(Items listed in a dataset)
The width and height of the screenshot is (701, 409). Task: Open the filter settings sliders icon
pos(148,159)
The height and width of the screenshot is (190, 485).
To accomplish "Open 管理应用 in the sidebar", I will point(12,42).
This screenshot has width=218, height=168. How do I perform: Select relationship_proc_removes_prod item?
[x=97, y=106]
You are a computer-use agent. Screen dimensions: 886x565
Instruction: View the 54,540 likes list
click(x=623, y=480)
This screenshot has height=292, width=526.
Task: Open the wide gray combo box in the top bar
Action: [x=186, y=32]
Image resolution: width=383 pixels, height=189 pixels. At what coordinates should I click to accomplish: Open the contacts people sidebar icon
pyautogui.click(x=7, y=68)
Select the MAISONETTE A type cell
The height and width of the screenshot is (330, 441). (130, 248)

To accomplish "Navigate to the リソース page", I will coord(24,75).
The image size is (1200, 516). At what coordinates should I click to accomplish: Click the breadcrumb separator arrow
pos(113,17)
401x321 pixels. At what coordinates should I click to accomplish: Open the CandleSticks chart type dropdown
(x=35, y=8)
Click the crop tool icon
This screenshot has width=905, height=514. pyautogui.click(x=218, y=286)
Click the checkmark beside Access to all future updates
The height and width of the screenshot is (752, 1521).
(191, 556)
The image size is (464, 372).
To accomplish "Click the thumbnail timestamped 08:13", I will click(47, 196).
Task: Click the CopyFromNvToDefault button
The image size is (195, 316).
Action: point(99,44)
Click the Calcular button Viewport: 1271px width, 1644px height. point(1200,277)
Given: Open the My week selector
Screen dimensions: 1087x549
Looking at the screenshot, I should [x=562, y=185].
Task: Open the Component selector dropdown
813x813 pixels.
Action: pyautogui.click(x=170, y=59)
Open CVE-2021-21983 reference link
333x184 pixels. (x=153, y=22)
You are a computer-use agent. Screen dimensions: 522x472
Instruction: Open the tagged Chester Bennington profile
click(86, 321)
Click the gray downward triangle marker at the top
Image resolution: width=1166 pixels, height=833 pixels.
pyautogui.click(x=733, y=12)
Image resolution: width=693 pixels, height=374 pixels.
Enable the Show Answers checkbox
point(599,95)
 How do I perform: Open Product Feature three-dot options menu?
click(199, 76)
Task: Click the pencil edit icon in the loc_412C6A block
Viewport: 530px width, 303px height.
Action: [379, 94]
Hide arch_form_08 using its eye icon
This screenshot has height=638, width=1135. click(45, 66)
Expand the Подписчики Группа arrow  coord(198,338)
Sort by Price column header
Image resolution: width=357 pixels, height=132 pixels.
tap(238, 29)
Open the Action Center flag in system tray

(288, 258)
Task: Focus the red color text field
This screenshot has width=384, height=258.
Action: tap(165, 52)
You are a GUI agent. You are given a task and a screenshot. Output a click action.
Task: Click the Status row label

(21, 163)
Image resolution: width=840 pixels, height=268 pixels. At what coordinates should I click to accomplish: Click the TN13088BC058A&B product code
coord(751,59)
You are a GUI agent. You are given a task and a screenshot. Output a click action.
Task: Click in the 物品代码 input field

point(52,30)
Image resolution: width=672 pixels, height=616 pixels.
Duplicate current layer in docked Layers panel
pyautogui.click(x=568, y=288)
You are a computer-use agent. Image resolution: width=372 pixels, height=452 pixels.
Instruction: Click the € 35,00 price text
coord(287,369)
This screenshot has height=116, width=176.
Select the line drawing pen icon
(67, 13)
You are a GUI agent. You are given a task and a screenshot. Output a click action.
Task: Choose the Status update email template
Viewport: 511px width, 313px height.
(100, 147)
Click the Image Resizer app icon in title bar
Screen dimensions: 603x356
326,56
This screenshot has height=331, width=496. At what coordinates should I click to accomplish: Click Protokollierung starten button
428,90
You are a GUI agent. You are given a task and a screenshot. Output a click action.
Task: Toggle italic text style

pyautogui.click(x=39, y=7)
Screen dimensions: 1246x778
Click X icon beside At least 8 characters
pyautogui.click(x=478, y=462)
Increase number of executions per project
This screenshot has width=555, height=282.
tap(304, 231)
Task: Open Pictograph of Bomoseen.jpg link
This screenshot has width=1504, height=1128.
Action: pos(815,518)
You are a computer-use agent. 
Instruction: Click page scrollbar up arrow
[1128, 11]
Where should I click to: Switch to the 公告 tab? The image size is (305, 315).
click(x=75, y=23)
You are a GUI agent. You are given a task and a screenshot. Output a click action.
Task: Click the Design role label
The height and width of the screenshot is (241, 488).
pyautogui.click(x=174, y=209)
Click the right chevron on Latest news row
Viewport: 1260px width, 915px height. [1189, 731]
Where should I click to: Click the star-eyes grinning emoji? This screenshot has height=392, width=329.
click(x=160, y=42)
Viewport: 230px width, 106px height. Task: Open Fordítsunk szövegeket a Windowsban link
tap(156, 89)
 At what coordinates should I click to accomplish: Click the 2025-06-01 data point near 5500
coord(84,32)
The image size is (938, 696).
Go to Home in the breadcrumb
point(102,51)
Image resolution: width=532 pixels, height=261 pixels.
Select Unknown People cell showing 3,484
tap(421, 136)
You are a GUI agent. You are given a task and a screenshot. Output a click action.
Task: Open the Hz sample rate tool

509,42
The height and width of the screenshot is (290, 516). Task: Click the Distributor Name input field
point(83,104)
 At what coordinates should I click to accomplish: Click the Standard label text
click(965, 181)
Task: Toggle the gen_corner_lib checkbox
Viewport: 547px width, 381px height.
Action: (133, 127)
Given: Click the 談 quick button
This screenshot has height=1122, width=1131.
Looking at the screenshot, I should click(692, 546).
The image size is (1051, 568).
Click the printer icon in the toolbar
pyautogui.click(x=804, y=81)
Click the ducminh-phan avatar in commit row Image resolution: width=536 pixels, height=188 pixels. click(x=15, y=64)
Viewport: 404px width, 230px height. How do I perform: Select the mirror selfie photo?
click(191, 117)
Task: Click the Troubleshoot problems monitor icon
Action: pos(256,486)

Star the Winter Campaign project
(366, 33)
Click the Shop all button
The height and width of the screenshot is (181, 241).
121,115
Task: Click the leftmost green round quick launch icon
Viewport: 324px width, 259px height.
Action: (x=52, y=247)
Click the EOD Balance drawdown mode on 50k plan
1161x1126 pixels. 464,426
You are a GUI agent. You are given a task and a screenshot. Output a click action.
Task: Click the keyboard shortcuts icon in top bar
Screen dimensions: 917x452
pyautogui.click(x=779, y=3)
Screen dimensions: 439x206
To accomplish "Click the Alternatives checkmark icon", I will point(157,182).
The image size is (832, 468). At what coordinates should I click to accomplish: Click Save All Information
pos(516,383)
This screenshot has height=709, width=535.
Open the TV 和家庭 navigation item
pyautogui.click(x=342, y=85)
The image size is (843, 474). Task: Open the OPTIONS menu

**Action item:**
Reproduce the entries above in full, exactly as they read.

**Expected answer:**
The width and height of the screenshot is (701, 409). Task: Open the filter settings sliders icon
pos(148,159)
The height and width of the screenshot is (190, 485).
To accomplish "Open 管理应用 in the sidebar", I will point(12,42).
This screenshot has width=218, height=168. How do I perform: Select relationship_proc_removes_prod item?
[x=97, y=106]
You are a computer-use agent. Screen dimensions: 886x565
Instruction: View the 54,540 likes list
click(x=623, y=480)
This screenshot has height=292, width=526.
Task: Open the wide gray combo box in the top bar
Action: [x=186, y=32]
Image resolution: width=383 pixels, height=189 pixels. At what coordinates should I click to accomplish: Open the contacts people sidebar icon
pyautogui.click(x=7, y=68)
Select the MAISONETTE A type cell
The height and width of the screenshot is (330, 441). (130, 248)

To accomplish "Navigate to the リソース page", I will coord(24,75).
The image size is (1200, 516). At what coordinates should I click to accomplish: Click the breadcrumb separator arrow
pos(113,17)
401x321 pixels. At what coordinates should I click to accomplish: Open the CandleSticks chart type dropdown
(x=35, y=8)
Click the crop tool icon
This screenshot has width=905, height=514. pyautogui.click(x=218, y=286)
Click the checkmark beside Access to all future updates
The height and width of the screenshot is (752, 1521).
(191, 556)
The image size is (464, 372).
To accomplish "Click the thumbnail timestamped 08:13", I will click(47, 196).
Task: Click the CopyFromNvToDefault button
The image size is (195, 316).
Action: point(99,44)
Click the Calcular button Viewport: 1271px width, 1644px height. point(1200,277)
Given: Open the My week selector
Screen dimensions: 1087x549
Looking at the screenshot, I should [x=562, y=185].
Task: Open the Component selector dropdown
813x813 pixels.
Action: pyautogui.click(x=170, y=59)
Open CVE-2021-21983 reference link
333x184 pixels. (x=153, y=22)
You are a computer-use agent. Screen dimensions: 522x472
Instruction: Open the tagged Chester Bennington profile
click(86, 321)
Click the gray downward triangle marker at the top
Image resolution: width=1166 pixels, height=833 pixels.
pyautogui.click(x=733, y=12)
Image resolution: width=693 pixels, height=374 pixels.
Enable the Show Answers checkbox
point(599,95)
 How do I perform: Open Product Feature three-dot options menu?
click(199, 76)
Task: Click the pencil edit icon in the loc_412C6A block
Viewport: 530px width, 303px height.
Action: [379, 94]
Hide arch_form_08 using its eye icon
This screenshot has height=638, width=1135. click(45, 66)
Expand the Подписчики Группа arrow  coord(198,338)
Sort by Price column header
Image resolution: width=357 pixels, height=132 pixels.
tap(238, 29)
Open the Action Center flag in system tray

(288, 258)
Task: Focus the red color text field
This screenshot has width=384, height=258.
Action: tap(165, 52)
You are a GUI agent. You are given a task and a screenshot. Output a click action.
Task: Click the Status row label

(21, 163)
Image resolution: width=840 pixels, height=268 pixels. At what coordinates should I click to accomplish: Click the TN13088BC058A&B product code
coord(751,59)
You are a GUI agent. You are given a task and a screenshot. Output a click action.
Task: Click in the 物品代码 input field

point(52,30)
Image resolution: width=672 pixels, height=616 pixels.
Duplicate current layer in docked Layers panel
pyautogui.click(x=568, y=288)
You are a computer-use agent. Image resolution: width=372 pixels, height=452 pixels.
Instruction: Click the € 35,00 price text
coord(287,369)
This screenshot has height=116, width=176.
Select the line drawing pen icon
(67, 13)
You are a GUI agent. You are given a task and a screenshot. Output a click action.
Task: Choose the Status update email template
Viewport: 511px width, 313px height.
(100, 147)
Click the Image Resizer app icon in title bar
Screen dimensions: 603x356
326,56
This screenshot has height=331, width=496. At what coordinates should I click to accomplish: Click Protokollierung starten button
428,90
You are a GUI agent. You are given a task and a screenshot. Output a click action.
Task: Toggle italic text style

pyautogui.click(x=39, y=7)
Screen dimensions: 1246x778
Click X icon beside At least 8 characters
pyautogui.click(x=478, y=462)
Increase number of executions per project
This screenshot has width=555, height=282.
tap(304, 231)
Task: Open Pictograph of Bomoseen.jpg link
This screenshot has width=1504, height=1128.
Action: pos(815,518)
You are a computer-use agent. 
Instruction: Click page scrollbar up arrow
[1128, 11]
Where should I click to: Switch to the 公告 tab? The image size is (305, 315).
click(x=75, y=23)
You are a GUI agent. You are given a task and a screenshot. Output a click action.
Task: Click the Design role label
The height and width of the screenshot is (241, 488).
pyautogui.click(x=174, y=209)
Click the right chevron on Latest news row
Viewport: 1260px width, 915px height. [1189, 731]
Where should I click to: Click the star-eyes grinning emoji? This screenshot has height=392, width=329.
click(x=160, y=42)
Viewport: 230px width, 106px height. Task: Open Fordítsunk szövegeket a Windowsban link
tap(156, 89)
 At what coordinates should I click to accomplish: Click the 2025-06-01 data point near 5500
coord(84,32)
The image size is (938, 696).
Go to Home in the breadcrumb
point(102,51)
Image resolution: width=532 pixels, height=261 pixels.
Select Unknown People cell showing 3,484
tap(421, 136)
You are a GUI agent. You are given a task and a screenshot. Output a click action.
Task: Open the Hz sample rate tool

509,42
The height and width of the screenshot is (290, 516). Task: Click the Distributor Name input field
point(83,104)
 At what coordinates should I click to accomplish: Click the Standard label text
click(965, 181)
Task: Toggle the gen_corner_lib checkbox
Viewport: 547px width, 381px height.
Action: (133, 127)
Given: Click the 談 quick button
This screenshot has height=1122, width=1131.
Looking at the screenshot, I should click(692, 546).
The image size is (1051, 568).
Click the printer icon in the toolbar
pyautogui.click(x=804, y=81)
Click the ducminh-phan avatar in commit row Image resolution: width=536 pixels, height=188 pixels. click(x=15, y=64)
Viewport: 404px width, 230px height. How do I perform: Select the mirror selfie photo?
click(191, 117)
Task: Click the Troubleshoot problems monitor icon
Action: pos(256,486)

Star the Winter Campaign project
(366, 33)
Click the Shop all button
The height and width of the screenshot is (181, 241).
121,115
Task: Click the leftmost green round quick launch icon
Viewport: 324px width, 259px height.
Action: (x=52, y=247)
Click the EOD Balance drawdown mode on 50k plan
1161x1126 pixels. 464,426
You are a GUI agent. You are given a task and a screenshot. Output a click action.
Task: Click the keyboard shortcuts icon in top bar
Screen dimensions: 917x452
pyautogui.click(x=779, y=3)
Screen dimensions: 439x206
To accomplish "Click the Alternatives checkmark icon", I will point(157,182).
The image size is (832, 468). At what coordinates should I click to accomplish: Click Save All Information
pos(516,383)
This screenshot has height=709, width=535.
Open the TV 和家庭 navigation item
pyautogui.click(x=342, y=85)
The image size is (843, 474). Task: Open the OPTIONS menu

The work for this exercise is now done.